Definition:  These facets can restrict the number of bits necessary to
represent the value space of a floating-point subtype.  Both must be
positive integers.

[Rationale:

This makes the definition of floating-point, float, and double exact
while retaining extensibility.  

There are efforts underway to provide wider support for wider
floating-point numbers, and they are being well-received in the
scientific computing community.  Also, the dominant hardware platform
(x86) provides extended precision support in hardware.  It would be
very nice to be able to communicate extended-precision numbers in a
standard manner.

However, this must be balanced with the difficulty of correctly
implementing extended-precision i/o.  The floating-point default
widths are specified below to be at least those of IEEE double.
Support for extended precision should remain a quality of
implementation issue for at least a few years, but the standard should
be written to accommodate more flexible implementations (imho).

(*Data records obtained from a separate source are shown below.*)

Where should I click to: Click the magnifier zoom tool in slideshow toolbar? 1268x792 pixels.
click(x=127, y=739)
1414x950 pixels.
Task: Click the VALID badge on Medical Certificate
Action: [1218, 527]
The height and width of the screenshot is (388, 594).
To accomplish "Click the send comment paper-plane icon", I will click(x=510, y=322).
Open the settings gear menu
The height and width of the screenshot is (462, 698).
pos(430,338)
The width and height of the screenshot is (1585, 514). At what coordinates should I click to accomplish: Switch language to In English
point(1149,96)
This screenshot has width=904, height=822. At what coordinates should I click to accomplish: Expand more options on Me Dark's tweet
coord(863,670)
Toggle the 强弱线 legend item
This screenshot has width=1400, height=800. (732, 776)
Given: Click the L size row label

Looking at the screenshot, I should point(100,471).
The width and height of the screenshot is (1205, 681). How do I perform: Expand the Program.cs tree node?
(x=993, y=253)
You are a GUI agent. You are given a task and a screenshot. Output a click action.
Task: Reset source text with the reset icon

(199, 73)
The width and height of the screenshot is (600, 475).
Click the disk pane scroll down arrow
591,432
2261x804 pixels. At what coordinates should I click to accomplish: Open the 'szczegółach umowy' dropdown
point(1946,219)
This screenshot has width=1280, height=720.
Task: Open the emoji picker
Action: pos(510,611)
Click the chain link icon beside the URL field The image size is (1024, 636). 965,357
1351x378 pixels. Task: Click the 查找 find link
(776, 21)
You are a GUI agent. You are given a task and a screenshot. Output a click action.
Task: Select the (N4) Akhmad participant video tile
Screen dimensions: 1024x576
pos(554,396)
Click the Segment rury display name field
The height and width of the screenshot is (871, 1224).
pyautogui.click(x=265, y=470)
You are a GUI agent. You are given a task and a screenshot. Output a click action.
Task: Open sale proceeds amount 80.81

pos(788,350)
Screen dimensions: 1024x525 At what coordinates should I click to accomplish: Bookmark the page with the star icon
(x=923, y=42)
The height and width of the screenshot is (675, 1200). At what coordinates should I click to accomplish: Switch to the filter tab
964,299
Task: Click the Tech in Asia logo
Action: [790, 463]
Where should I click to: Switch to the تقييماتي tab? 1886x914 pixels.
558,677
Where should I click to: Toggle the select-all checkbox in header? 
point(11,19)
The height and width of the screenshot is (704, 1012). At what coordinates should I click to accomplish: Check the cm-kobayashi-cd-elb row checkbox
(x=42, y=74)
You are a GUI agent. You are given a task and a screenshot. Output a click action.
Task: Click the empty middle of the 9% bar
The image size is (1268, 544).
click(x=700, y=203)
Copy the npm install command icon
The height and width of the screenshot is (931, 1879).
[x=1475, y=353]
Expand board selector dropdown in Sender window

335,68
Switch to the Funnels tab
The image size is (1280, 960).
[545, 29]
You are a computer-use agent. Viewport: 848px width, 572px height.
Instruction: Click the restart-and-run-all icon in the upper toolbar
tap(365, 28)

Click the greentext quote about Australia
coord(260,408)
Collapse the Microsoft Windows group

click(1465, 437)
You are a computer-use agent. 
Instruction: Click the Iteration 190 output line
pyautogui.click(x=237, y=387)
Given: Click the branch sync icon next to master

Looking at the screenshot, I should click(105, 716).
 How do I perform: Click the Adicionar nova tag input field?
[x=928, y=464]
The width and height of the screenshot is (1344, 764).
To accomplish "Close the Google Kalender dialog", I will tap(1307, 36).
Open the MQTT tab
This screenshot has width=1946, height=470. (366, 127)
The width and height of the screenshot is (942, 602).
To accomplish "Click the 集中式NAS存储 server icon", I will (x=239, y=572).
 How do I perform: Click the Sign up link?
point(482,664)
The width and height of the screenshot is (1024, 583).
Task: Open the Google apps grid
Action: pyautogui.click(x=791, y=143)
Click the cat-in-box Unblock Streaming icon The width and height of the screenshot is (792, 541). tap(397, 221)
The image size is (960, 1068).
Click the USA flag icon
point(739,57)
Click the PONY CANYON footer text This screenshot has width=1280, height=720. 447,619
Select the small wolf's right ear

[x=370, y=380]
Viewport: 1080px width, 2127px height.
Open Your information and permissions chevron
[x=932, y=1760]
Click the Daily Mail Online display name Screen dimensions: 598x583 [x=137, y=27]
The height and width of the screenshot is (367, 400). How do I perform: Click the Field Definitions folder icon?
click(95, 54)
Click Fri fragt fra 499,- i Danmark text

It is possible to specify any FP number through a composite type of an
integral mantissa and an integral exponent with appropriate ranges on
both, but that's almost as obtuse as the FORMATs I want to exterminate.
]

* precision:

[add support for floating-point]

[Rationale:

This is how the majority of programmers and programs work with
floating-point i/o, so this should be included even if the bit-width
facets are not.  I'd imagine most people would be happy with a sloppy
floating-point type and only some way to specify the number of
significant digits.
]

* {min,max}{Inclusive,Exclusive}

[same, essentially, plus...]

Note that these facets must be interpreted carefully in
floating-point.  The upper and lower bounds will be applied to the
value space defined by the most specific bitsMantissa and bitsExponent
facets.  If rounding is necessary, the inclusive bounds must be
rounded _away_ from the interval, while the exclusive bounds must be
rounded _into_ the interval.  The value not-a-number is implicitly
included in every range except when an exclusive interval is empty
when applied to the correct value space.

[Rationale:

This is difficult, but it's difficult even without the
bits{Mantissa,Exponent} facets.  While I like to consider myself at
least a little knowledgeable on FP issues, I'm not at all sure on the
subtleties of interval arithmetic.  See
   http://www.cs.utep.edu/interval-comp/main.html
for many resources, especially the papers at
   http://www.mscs.mu.edu/~globsol/walster-papers.html

The section of 
   http://www.mscs.mu.edu/~globsol/Papers/spec.ps 
on ``Interval constants'' (p17-18) suggests rounding the endpoints
_away_ from the interval in question, but they only deal with closed
intervals ({mix,max}Inclusive).  It's the best reference I have, so I
followed its recommendation.  For exclusive bounds, however, the only
way to avoid including the boundary values is to round _into_ the
interval.

Whether not-a-number should be included is tricky.  While tests like y
<= NaN fail, y !<= NaN should succeed if it existed.  So if you define
a range [lb, ub] by lb <= x <= ub, NaN is not included.  Defining it
by x !<= lb && x !>= ub includes NaN.

So should NaN be included?  Well, any number x can be pushed through a
series of operations to produce NaN, namely the function f(y) = (y -
x) / (y - x).  Any value from a non-empty range can be operated upon
to produce NaN, so NaN should be expected in any non-empty range.  Or
at least that's my shaky reasoning.  Whichever way you go, someone
will disagree, so go whichever way you feel is appropriate.  I'd
probably use one of the constructs proposed in the mailing list
archive to explicitly include it anyways.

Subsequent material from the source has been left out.